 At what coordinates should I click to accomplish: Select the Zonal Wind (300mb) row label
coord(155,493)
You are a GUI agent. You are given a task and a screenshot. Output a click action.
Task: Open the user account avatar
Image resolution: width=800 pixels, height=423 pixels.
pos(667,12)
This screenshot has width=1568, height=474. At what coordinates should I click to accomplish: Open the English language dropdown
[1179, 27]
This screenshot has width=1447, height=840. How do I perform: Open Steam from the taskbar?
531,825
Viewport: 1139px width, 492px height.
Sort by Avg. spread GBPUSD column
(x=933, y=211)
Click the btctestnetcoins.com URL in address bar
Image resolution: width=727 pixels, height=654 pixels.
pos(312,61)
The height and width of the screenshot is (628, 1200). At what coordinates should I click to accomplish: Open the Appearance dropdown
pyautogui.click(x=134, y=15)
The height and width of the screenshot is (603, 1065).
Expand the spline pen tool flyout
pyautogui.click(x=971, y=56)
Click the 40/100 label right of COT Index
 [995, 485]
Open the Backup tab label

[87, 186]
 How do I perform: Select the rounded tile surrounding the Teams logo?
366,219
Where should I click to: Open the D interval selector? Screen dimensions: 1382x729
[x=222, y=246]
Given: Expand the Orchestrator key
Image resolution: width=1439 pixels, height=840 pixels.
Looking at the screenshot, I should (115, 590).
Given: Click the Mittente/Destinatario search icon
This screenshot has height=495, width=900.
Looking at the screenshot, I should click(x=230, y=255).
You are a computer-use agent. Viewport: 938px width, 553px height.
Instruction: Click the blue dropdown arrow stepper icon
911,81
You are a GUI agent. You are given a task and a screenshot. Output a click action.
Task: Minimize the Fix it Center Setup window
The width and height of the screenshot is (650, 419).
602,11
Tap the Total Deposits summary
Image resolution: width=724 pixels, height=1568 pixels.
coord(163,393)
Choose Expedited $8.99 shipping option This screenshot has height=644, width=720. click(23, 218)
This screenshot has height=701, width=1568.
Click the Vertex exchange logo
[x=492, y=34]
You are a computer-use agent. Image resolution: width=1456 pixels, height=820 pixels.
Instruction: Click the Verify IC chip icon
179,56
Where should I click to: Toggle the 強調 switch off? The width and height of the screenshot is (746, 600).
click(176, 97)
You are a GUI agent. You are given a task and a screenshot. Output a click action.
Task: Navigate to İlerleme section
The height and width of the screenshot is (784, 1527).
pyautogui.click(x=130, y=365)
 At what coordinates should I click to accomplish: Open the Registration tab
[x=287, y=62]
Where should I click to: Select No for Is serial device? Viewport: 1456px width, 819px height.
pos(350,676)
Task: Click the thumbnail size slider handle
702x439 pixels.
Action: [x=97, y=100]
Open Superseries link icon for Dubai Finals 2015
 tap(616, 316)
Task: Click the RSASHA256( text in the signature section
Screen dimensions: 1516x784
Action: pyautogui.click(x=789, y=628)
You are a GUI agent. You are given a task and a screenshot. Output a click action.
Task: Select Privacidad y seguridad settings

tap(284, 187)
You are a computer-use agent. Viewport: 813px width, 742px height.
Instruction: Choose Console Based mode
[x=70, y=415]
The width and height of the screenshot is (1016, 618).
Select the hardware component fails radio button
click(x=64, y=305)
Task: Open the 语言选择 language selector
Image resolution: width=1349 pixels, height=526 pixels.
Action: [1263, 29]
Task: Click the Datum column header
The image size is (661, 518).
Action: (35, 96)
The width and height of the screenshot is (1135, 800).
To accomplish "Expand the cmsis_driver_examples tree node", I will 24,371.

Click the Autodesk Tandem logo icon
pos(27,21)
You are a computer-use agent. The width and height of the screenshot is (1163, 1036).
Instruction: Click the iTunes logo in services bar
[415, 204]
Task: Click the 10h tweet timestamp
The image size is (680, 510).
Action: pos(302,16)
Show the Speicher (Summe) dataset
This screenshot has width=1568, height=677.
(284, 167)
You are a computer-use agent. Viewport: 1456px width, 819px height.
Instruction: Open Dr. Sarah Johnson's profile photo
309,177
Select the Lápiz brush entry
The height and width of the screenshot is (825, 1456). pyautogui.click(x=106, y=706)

# The problem:
Convert every line of the rows above into a JSON list of strings, one string per line, leaving out blank lines.

# Solution:
[
  " At what coordinates should I click to accomplish: Select the Zonal Wind (300mb) row label",
  "coord(155,493)",
  "You are a GUI agent. You are given a task and a screenshot. Output a click action.",
  "Task: Open the user account avatar",
  "Image resolution: width=800 pixels, height=423 pixels.",
  "pos(667,12)",
  "This screenshot has width=1568, height=474. At what coordinates should I click to accomplish: Open the English language dropdown",
  "[1179, 27]",
  "This screenshot has width=1447, height=840. How do I perform: Open Steam from the taskbar?",
  "531,825",
  "Viewport: 1139px width, 492px height.",
  "Sort by Avg. spread GBPUSD column",
  "(x=933, y=211)",
  "Click the btctestnetcoins.com URL in address bar",
  "Image resolution: width=727 pixels, height=654 pixels.",
  "pos(312,61)",
  "The height and width of the screenshot is (628, 1200). At what coordinates should I click to accomplish: Open the Appearance dropdown",
  "pyautogui.click(x=134, y=15)",
  "The height and width of the screenshot is (603, 1065).",
  "Expand the spline pen tool flyout",
  "pyautogui.click(x=971, y=56)",
  "Click the 40/100 label right of COT Index",
  " [995, 485]",
  "Open the Backup tab label",
  "[87, 186]",
  " How do I perform: Select the rounded tile surrounding the Teams logo?",
  "366,219",
  "Where should I click to: Open the D interval selector? Screen dimensions: 1382x729",
  "[x=222, y=246]",
  "Given: Expand the Orchestrator key",
  "Image resolution: width=1439 pixels, height=840 pixels.",
  "Looking at the screenshot, I should (115, 590).",
  "Given: Click the Mittente/Destinatario search icon",
  "This screenshot has height=495, width=900.",
  "Looking at the screenshot, I should click(x=230, y=255).",
  "You are a computer-use agent. Viewport: 938px width, 553px height.",
  "Instruction: Click the blue dropdown arrow stepper icon",
  "911,81",
  "You are a GUI agent. You are given a task and a screenshot. Output a click action.",
  "Task: Minimize the Fix it Center Setup window",
  "The width and height of the screenshot is (650, 419).",
  "602,11",
  "Tap the Total Deposits summary",
  "Image resolution: width=724 pixels, height=1568 pixels.",
  "coord(163,393)",
  "Choose Expedited $8.99 shipping option This screenshot has height=644, width=720. click(23, 218)",
  "This screenshot has height=701, width=1568.",
  "Click the Vertex exchange logo",
  "[x=492, y=34]",
  "You are a computer-use agent. Image resolution: width=1456 pixels, height=820 pixels.",
  "Instruction: Click the Verify IC chip icon",
  "179,56",
  "Where should I click to: Toggle the 強調 switch off? The width and height of the screenshot is (746, 600).",
  "click(176, 97)",
  "You are a GUI agent. You are given a task and a screenshot. Output a click action.",
  "Task: Navigate to İlerleme section",
  "The height and width of the screenshot is (784, 1527).",
  "pyautogui.click(x=130, y=365)",
  " At what coordinates should I click to accomplish: Open the Registration tab",
  "[x=287, y=62]",
  "Where should I click to: Select No for Is serial device? Viewport: 1456px width, 819px height.",
  "pos(350,676)",
  "Task: Click the thumbnail size slider handle",
  "702x439 pixels.",
  "Action: [x=97, y=100]",
  "Open Superseries link icon for Dubai Finals 2015",
  " tap(616, 316)",
  "Task: Click the RSASHA256( text in the signature section",
  "Screen dimensions: 1516x784",
  "Action: pyautogui.click(x=789, y=628)",
  "You are a GUI agent. You are given a task and a screenshot. Output a click action.",
  "Task: Select Privacidad y seguridad settings",
  "tap(284, 187)",
  "You are a computer-use agent. Viewport: 813px width, 742px height.",
  "Instruction: Choose Console Based mode",
  "[x=70, y=415]",
  "The width and height of the screenshot is (1016, 618).",
  "Select the hardware component fails radio button",
  "click(x=64, y=305)",
  "Task: Open the 语言选择 language selector",
  "Image resolution: width=1349 pixels, height=526 pixels.",
  "Action: [1263, 29]",
  "Task: Click the Datum column header",
  "The image size is (661, 518).",
  "Action: (35, 96)",
  "The width and height of the screenshot is (1135, 800).",
  "To accomplish \"Expand the cmsis_driver_examples tree node\", I will 24,371.",
  "Click the Autodesk Tandem logo icon",
  "pos(27,21)",
  "You are a computer-use agent. The width and height of the screenshot is (1163, 1036).",
  "Instruction: Click the iTunes logo in services bar",
  "[415, 204]",
  "Task: Click the 10h tweet timestamp",
  "The image size is (680, 510).",
  "Action: pos(302,16)",
  "Show the Speicher (Summe) dataset",
  "This screenshot has width=1568, height=677.",
  "(284, 167)",
  "You are a computer-use agent. Viewport: 1456px width, 819px height.",
  "Instruction: Open Dr. Sarah Johnson's profile photo",
  "309,177",
  "Select the Lápiz brush entry",
  "The height and width of the screenshot is (825, 1456). pyautogui.click(x=106, y=706)"
]